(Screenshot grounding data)
_ _ _ _ _
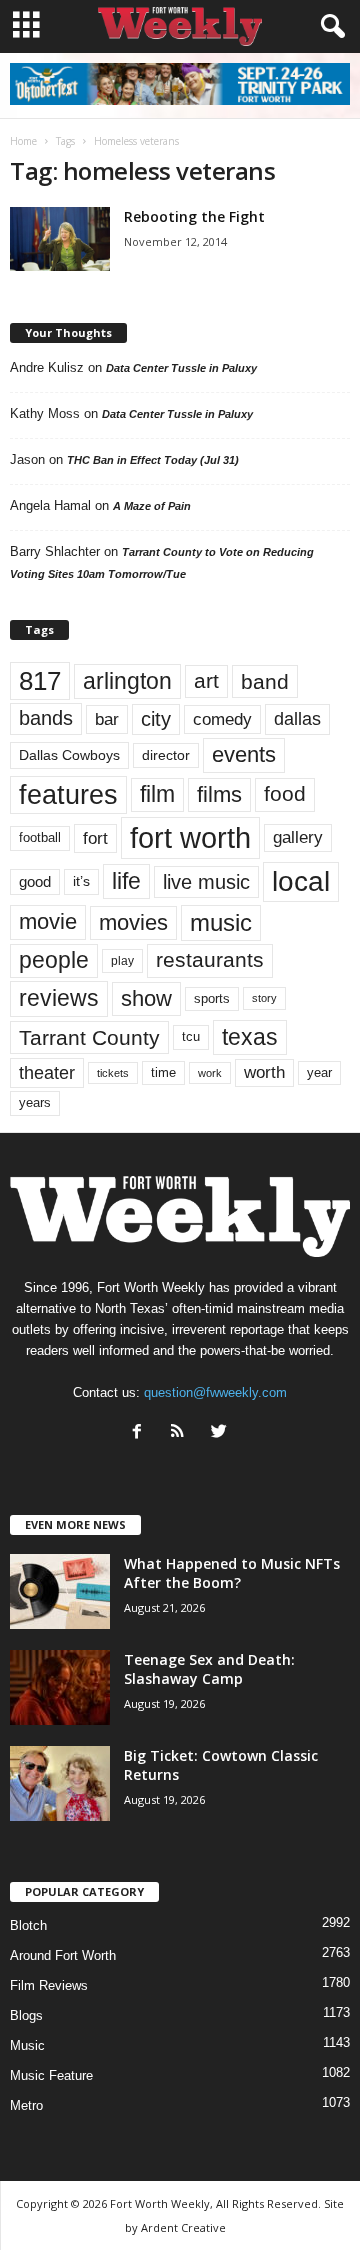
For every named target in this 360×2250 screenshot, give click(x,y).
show (146, 998)
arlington (127, 681)
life (126, 881)
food (285, 794)
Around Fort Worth (63, 1955)
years (35, 1102)
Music (27, 2045)
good (35, 882)
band (265, 681)
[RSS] (182, 1433)
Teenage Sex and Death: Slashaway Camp (209, 1669)
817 (40, 681)
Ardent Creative (183, 2227)
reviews (59, 998)
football (40, 837)
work (210, 1073)
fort (95, 838)
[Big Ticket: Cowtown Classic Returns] (60, 1783)
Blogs (26, 2015)
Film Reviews (49, 1985)
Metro (26, 2105)
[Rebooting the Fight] (60, 239)
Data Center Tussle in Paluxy (181, 368)
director (166, 755)
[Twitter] (221, 1433)
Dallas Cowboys (69, 755)
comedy (222, 719)
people (54, 960)
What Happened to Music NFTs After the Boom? (232, 1573)
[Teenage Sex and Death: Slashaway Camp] (60, 1687)
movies (133, 922)
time (163, 1072)
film (157, 794)
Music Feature (51, 2075)
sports (212, 999)
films (219, 794)
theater (47, 1072)
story (264, 998)
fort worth (190, 837)
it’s (81, 881)
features (68, 795)
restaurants (210, 960)
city (156, 719)
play (122, 961)
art (206, 681)
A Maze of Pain (152, 506)
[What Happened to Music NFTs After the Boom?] (60, 1591)
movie (48, 921)
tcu (191, 1036)
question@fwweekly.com (215, 1392)
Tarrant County (89, 1037)
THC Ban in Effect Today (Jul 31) (153, 460)
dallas (297, 718)
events (244, 754)
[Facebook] (141, 1433)
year (319, 1073)
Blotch (28, 1925)
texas (250, 1037)
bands (46, 718)
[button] (329, 27)
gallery (298, 837)
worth (264, 1072)
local (301, 881)
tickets (113, 1073)
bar (107, 719)
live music (206, 881)
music (221, 922)
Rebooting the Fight (194, 216)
_ _ _ _ _
**WHAT TO WORK ON:** The entries above need to be output again in full, exactly, and without pictures.

**YOUR RESPONSE:**
For every named target in this 360×2250 screenshot, give click(x,y).
show (146, 998)
arlington (127, 681)
life (126, 881)
food (285, 794)
Around Fort Worth (63, 1955)
years (35, 1102)
Music (27, 2045)
good (35, 882)
band (265, 681)
[RSS] (182, 1433)
Teenage Sex and Death: Slashaway Camp (209, 1669)
817 (40, 681)
Ardent Creative (183, 2227)
reviews (59, 998)
football (40, 837)
work (210, 1073)
fort (95, 838)
[Big Ticket: Cowtown Classic Returns] (60, 1783)
Blogs (26, 2015)
Film Reviews (49, 1985)
Metro (26, 2105)
[Rebooting the Fight] (60, 239)
Data Center Tussle in Paluxy (181, 368)
director (166, 755)
[Twitter] (221, 1433)
Dallas Cowboys (69, 755)
comedy (222, 719)
people (54, 960)
What Happened to Music NFTs After the Boom? (232, 1573)
[Teenage Sex and Death: Slashaway Camp] (60, 1687)
movies (133, 922)
time (163, 1072)
film (157, 794)
Music Feature (51, 2075)
sports (212, 999)
films (219, 794)
theater (47, 1072)
story (264, 998)
fort worth (190, 837)
it’s (81, 881)
features (68, 795)
restaurants (210, 960)
city (156, 719)
play (122, 961)
art (206, 681)
A Maze of Pain (152, 506)
[What Happened to Music NFTs After the Boom?] (60, 1591)
movie (48, 921)
tcu (191, 1036)
question@fwweekly.com (215, 1392)
Tarrant County (89, 1037)
THC Ban in Effect Today (Jul 31) (153, 460)
dallas (297, 718)
events (244, 754)
[Facebook] (141, 1433)
year (319, 1073)
Blotch (28, 1925)
texas (250, 1037)
bands (46, 718)
[button] (329, 27)
gallery (298, 837)
worth (264, 1072)
local (301, 881)
tickets (113, 1073)
bar (107, 719)
live music (206, 881)
music (221, 922)
Rebooting the Fight (194, 216)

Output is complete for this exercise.